▶ CONSIGNES À SUIVRE:
A - Reprenez le passage du texte sur la reconstitution du vignoble qui commence par « En résumé, les » et va jusqu'à « la première catégorie. », en substituant « plants » à « vignes ».
B - Résumez en deux phrases le texte sur la reconstitution du vignoble.
C - Traduisez en anglais la phrase suivante, tirée du texte sur la reconstitution du vignoble : « Ces deux opérations, ayant pour but l'augmentation de la production indigène, nous paraissent devoir être également favorisées pendant toute la durée de la crise. »

▶ BLOC DE TEXTE:
^^^^^^^^

En résumé, les propriétaires des vignobles déjà détruits recevraient à titre de prêt les sommes nécessaires à la préparation des terres, et, à titre gratuit, les vignes indispensables à leurs premières plantations ainsi que les moyens de faire face aux frais de culture, Quant aux autres propriétaires, ils auraient, après trois années d’expérience, à renoncer à toute subvention ou à se ranger dans la première catégorie.

Nous n’avons pas eu la prétention, dans ce rapide exposé, d’entrer dans tous les détails que comporte une aussi vaste organisation, mais nous croyons en avoir indiqué les lignes essentielles et montré au prix de quels sacrifices il est encore possible de reconstituer le vignoble national. Cette tâche difficile ne sera pas, espérons-le, au-dessus de l’énergie de nos chambres ; la solution par l’emprunt s’impose à leur patriotisme par la logique des choses : qui veut la fin veut les moyens. — Que penser, en effet, du propriétaire d’une vieille masure, située dans un beau quartier, qui préférerait n’en tirer aucun revenu et s’ensevelir sous ses ruines plutôt que de contracter un emprunt pour la reconstruire et y trouver à la fois sécurité et profit ?


II

Après avoir énuméré dans la première partie de cette étude la série des mesures à prendre pour venir directement au secours de la viticulture, il nous reste à développer nos idées sur d’autres moyens, tout aussi nécessaires, tout aussi bienfaisans que les premiers, mais dont l’emploi peut se faire sans rien demander au budget et sans diminuer les recettes des contributions indirectes ; ce sont : 1° l’abaissement des droits sur les alcools destinés au vinage ; 2° le dégrèvement absolu des sucres à mélanger aux vendanges pour élever le titre alcoolique des vins de première et de deuxième cuvée. Ces deux opérations, ayant pour but l’augmentation de la production indigène, nous paraissent devoir être également favorisées pendant toute la durée de la crise. Elles pourront présenter plus tard certains inconvéniens ; aussi ne les proposons-nous (le vinage surtout) qu’à titre de mesures transitoires.

^^^^^^^^

▶ DONNÉES AFFICHÉES:
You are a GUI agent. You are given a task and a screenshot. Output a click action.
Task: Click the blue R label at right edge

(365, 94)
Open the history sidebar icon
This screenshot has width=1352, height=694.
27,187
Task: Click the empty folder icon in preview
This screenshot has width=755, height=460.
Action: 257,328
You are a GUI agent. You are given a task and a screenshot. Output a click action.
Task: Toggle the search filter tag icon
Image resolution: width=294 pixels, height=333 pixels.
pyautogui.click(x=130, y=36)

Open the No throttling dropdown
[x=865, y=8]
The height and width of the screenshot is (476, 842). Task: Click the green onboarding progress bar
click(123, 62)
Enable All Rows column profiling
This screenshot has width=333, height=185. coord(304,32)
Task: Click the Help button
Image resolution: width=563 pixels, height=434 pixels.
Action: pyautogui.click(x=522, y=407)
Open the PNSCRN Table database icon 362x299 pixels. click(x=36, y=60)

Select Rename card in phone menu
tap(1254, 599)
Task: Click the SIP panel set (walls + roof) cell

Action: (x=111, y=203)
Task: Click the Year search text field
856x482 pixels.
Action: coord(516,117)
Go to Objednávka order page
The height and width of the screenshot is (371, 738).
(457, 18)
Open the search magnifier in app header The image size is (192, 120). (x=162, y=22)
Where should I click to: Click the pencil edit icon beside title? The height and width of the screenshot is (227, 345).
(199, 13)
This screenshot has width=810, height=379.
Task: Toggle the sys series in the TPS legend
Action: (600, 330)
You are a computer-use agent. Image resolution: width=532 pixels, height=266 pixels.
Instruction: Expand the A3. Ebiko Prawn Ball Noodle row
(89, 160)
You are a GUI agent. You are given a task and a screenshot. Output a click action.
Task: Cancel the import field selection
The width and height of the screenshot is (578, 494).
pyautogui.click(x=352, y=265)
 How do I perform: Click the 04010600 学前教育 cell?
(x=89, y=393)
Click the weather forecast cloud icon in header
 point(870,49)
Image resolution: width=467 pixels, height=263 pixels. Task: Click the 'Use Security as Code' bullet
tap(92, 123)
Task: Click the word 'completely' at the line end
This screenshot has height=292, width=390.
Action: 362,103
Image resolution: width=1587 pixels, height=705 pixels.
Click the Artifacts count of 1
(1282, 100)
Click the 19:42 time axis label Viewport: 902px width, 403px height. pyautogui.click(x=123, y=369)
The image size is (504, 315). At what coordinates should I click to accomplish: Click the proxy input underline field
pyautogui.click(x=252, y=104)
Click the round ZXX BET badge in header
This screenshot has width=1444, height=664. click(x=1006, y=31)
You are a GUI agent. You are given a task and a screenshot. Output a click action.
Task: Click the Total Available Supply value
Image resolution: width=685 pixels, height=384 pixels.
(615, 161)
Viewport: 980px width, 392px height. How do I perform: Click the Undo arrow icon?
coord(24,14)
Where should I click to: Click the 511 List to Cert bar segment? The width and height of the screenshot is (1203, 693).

^^^^^^^^

▶ RÉPONSES:
A -
En résumé, les propriétaires des vignobles déjà détruits recevraient à titre de prêt les sommes nécessaires à la préparation des terres, et, à titre gratuit, les plants indispensables à leurs premières plantations ainsi que les moyens de faire face aux frais de culture, Quant aux autres propriétaires, ils auraient, après trois années d’expérience, à renoncer à toute subvention ou à se ranger dans la première catégorie.

B - Le texte propose de prêter aux propriétaires de vignobles détruits les sommes nécessaires à la préparation des terres et de leur fournir gratuitement les vignes et les moyens de couvrir les frais de culture, les autres propriétaires devant, après trois ans, renoncer à toute subvention ou se ranger dans la première catégorie. Il défend le recours à l'emprunt pour reconstituer le vignoble national, puis propose, à titre transitoire, d'abaisser les droits sur les alcools destinés au vinage et de dégrever totalement les sucres mélangés aux vendanges.

C - These two operations, whose aim is to increase domestic production, seem to us to deserve equal encouragement throughout the entire duration of the crisis.